> **Your task**:
In the records below, repeat word for word only the lines starting at the one that contains "This screenshot has width=718, height=500." and ending at the one that contains "アクセス キー menu", pictures excluded.

> **Data under study**:
BEGIN

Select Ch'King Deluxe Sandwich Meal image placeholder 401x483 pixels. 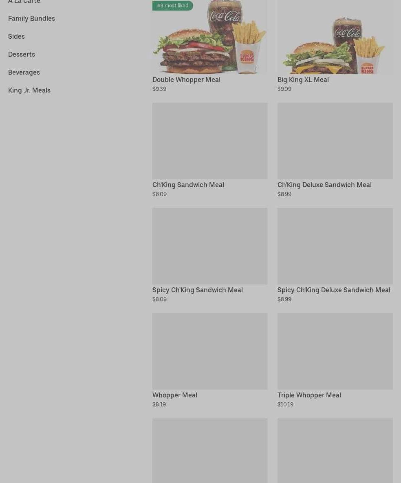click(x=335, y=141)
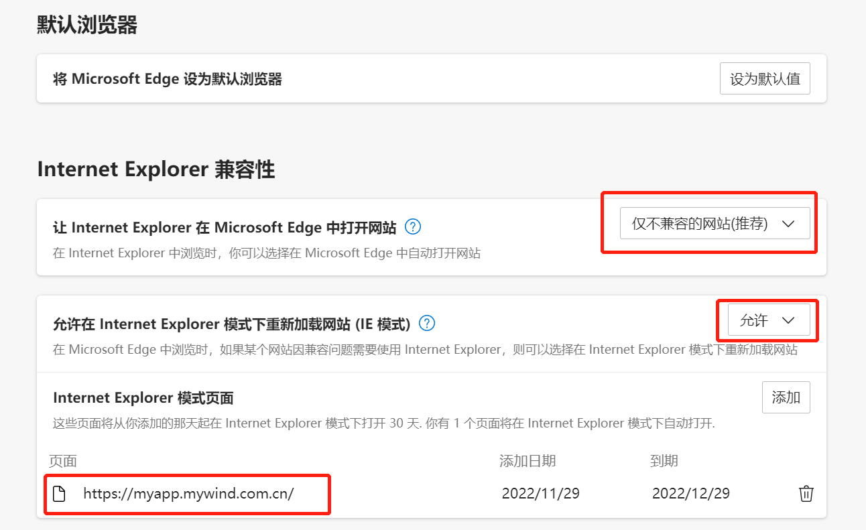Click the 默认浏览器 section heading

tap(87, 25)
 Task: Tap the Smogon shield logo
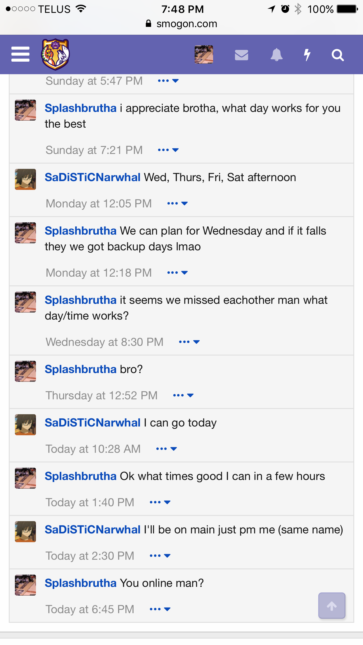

END
BEGIN

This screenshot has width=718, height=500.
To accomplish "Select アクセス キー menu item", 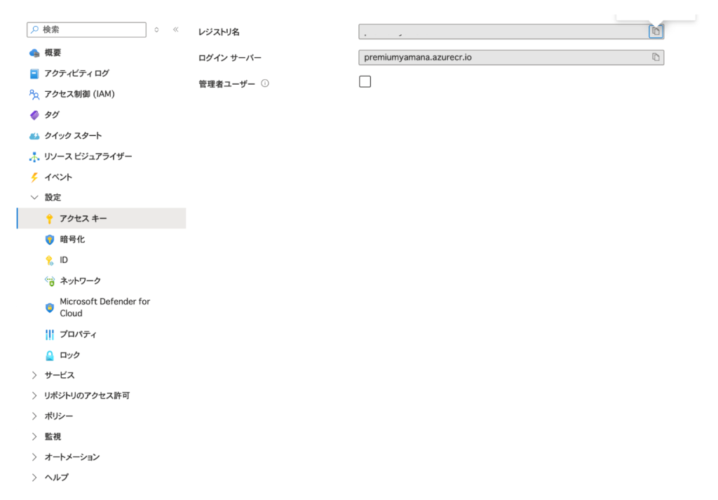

END

> **Written answer**:
This screenshot has width=718, height=500.
To accomplish "Select アクセス キー menu item", 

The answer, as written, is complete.